Fix Version/s: None
Window functions are evaluated on the result set after the WHERE, GROUP BY and HAVING have been applied.
- If we are operating after a temptable-based grouping operation, we can read its output (and apply HAVING on the fly)
- if we are operating after a Join operation, or non-temptable based grouping, we will need to store the output of previous operation in a temptable and then work from there.
Let's start with one window function:
Window function is evaluated for each row of the result set. It is a function of row's partition, we need to look at the rows of the resultset that are ordered according to order_expr. $window_spec specifies at which rows we need to look. Sometimes it's certain preceding rows, sometimes it's certain following rows (and sometimes it's both?)
Execution can be done as follows:
- sort resultset rows by (part_expr, order_expr).
- scan each partition (either in reverse or forward order) and compute the value of window function on the fly.
- How to handle the context.

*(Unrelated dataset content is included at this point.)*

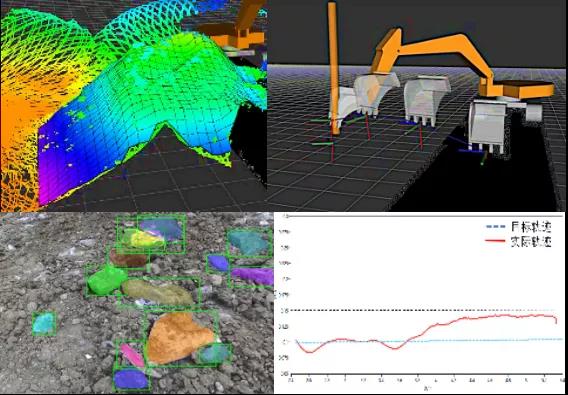Viewport: 568px width, 395px height.
Task: Click the red 实际轨迹 legend entry
Action: coord(518,242)
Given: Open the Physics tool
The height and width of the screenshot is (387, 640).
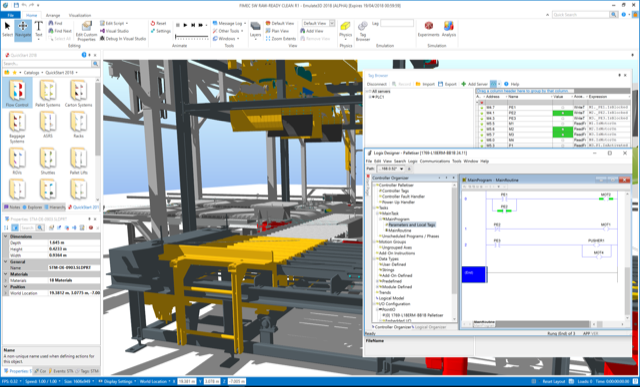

If a window function depends on preceding and following rows, how do we keep track of those?
- Whether we should use files or temp.tables for storing the sorted resultset (we will always have to store it, because filesort doesn't support pull-based reading of its resultset)
A query may use multiple window functions which use different PARTITION BY / ORDER BY expressions:
The query should be evaluated as follows:
- sort the result according to part_expr1/order_expr1, compute values of window_func1
- sort the result according to part_expr2/order_expr2, compute values of window_func2
- a tutorial http://sqlschool.modeanalytics.com/advanced/window-functions.html
- SQL standard draft: see 5CD2-02-Foundation-2006-01.pdf
- pg. 62 - 4.15.3 window functions
- pg. 204 - <window function>